Key lime pie is one of my favorite desserts. The tart flavor goes extremely well after most any meal especially a heavy meal like barbecue. A cookin' buddy and recipe guru Richard, who you may know from his posts on The Big Green Egg Forum lives down on the Space Coast in Florida so before the '06 holiday season I asked him for his favorite recipe for this classic pie.
Here is the recipe that Richard sent me. The crust is unique due to the coconut flakes and the chopped nuts. The filling is nice and tart because of the reduction.
1/4 cup turbinado sugar
1 cup graham crackers, crushed
1/2 cup pecans, macadamia, almonds, walnuts or a combination, chopped coarse
1/4 cup coconut flakes, chopped coarse
4 Tbs butter, melted
Optional: 1/2 oz of Gran Marnier or Amaretto can be added.

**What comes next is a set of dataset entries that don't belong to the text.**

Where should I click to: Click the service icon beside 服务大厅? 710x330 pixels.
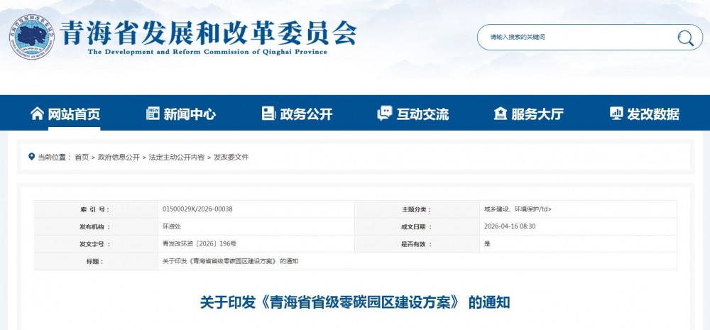point(501,114)
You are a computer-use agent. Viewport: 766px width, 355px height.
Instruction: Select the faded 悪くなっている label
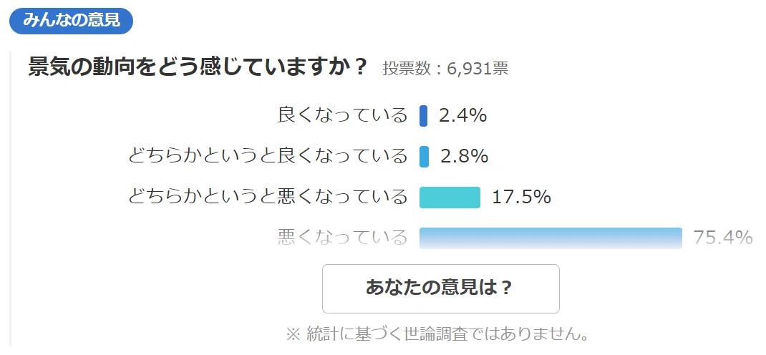[x=342, y=238]
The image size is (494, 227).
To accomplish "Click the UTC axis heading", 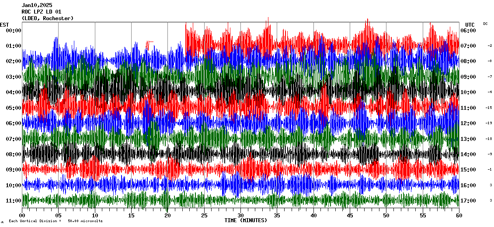I will point(470,24).
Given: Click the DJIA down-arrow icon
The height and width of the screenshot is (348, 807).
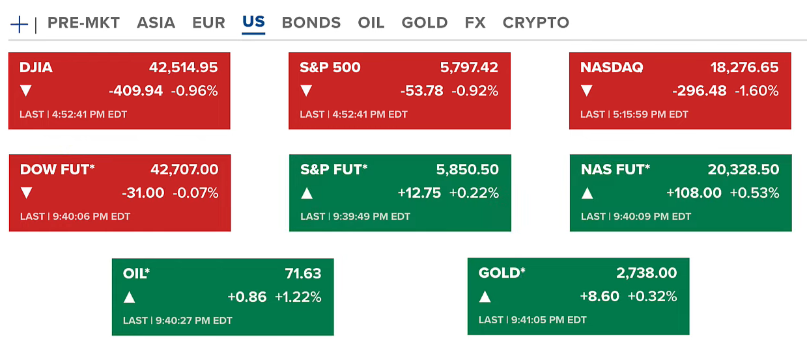Looking at the screenshot, I should 26,91.
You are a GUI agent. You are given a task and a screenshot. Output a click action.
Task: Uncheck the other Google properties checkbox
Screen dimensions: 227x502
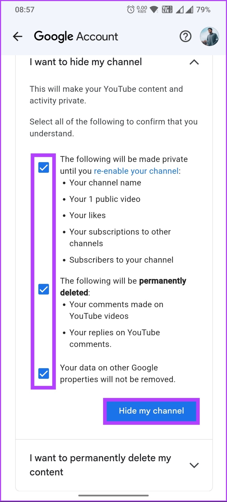coord(44,373)
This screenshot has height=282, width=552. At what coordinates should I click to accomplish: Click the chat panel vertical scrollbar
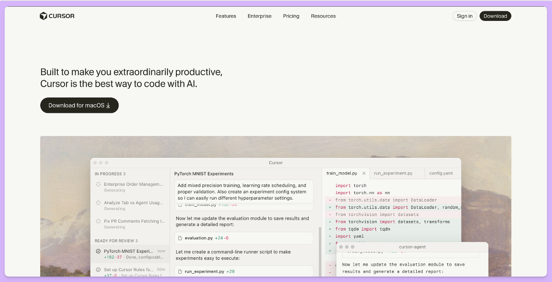[x=319, y=251]
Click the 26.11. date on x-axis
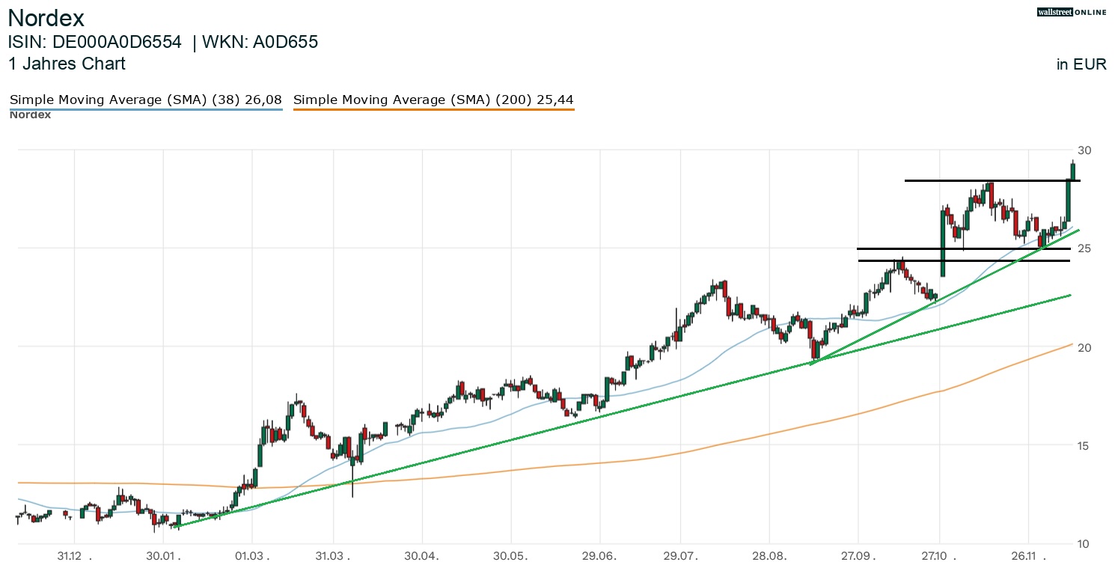The width and height of the screenshot is (1115, 562). (1028, 556)
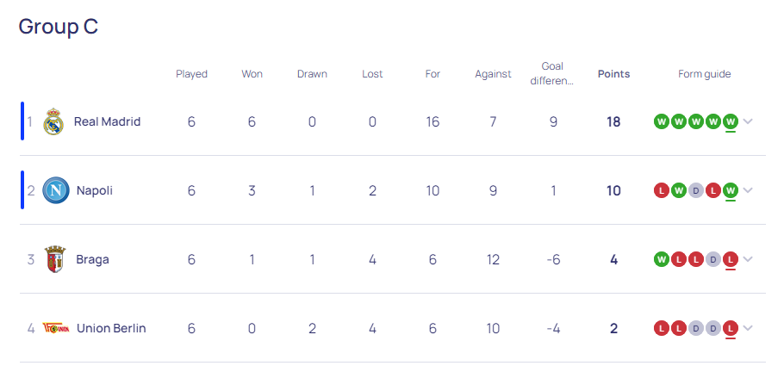The image size is (784, 372).
Task: Click the Points column header
Action: click(614, 74)
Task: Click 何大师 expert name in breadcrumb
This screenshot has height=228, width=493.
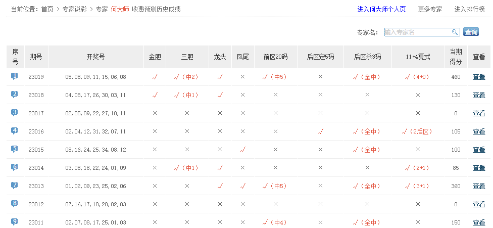Action: [120, 9]
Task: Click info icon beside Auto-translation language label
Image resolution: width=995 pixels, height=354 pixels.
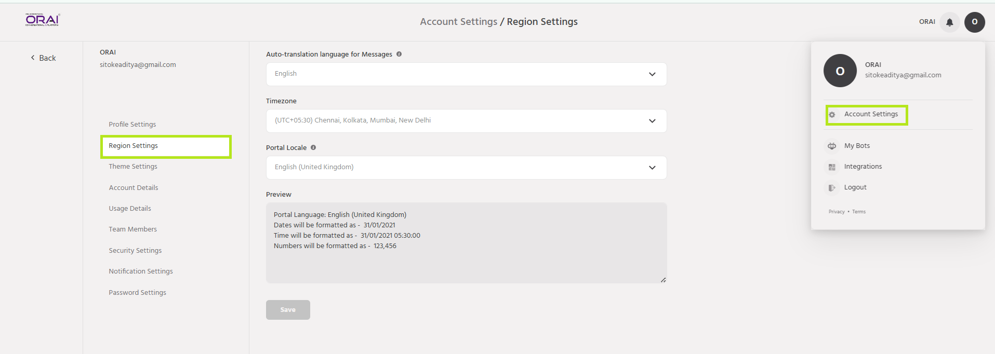Action: pyautogui.click(x=399, y=54)
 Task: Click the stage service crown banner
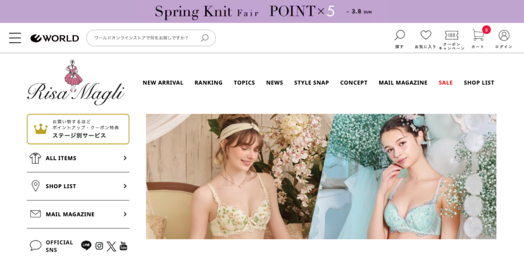78,129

Mix the ingredients and spread around the bottom and edges of an oven proof pie pan. Bake @350°F until lightly brown, 8 to 10 minutes.

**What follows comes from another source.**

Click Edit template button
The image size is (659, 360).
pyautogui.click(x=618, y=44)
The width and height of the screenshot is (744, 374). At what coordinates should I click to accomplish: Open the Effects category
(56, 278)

1 Cup Key Lime Juice, Nellies & Joe's Key West Lime Juice
2 – 14 ozs. cans condensed milk, sweetened
3 large egg yolks
Place the lime juice in a small pan and heat over medium heat to reduce the volume by half. Strain and cool. Empty cans of condensed milk into mixing bowl and chill. When key lime juice is cool add to condensed milk, mixing thoroughly. Lightly beat egg yolks and add to milk mixture add salt and blend well. Pour into the pre-baked crust. Bake pie at 350° for 10 minutes. Chill 2 hours. Serve with whipped cream. For an extra touch, try a final garnish with mint or spearmint leaves.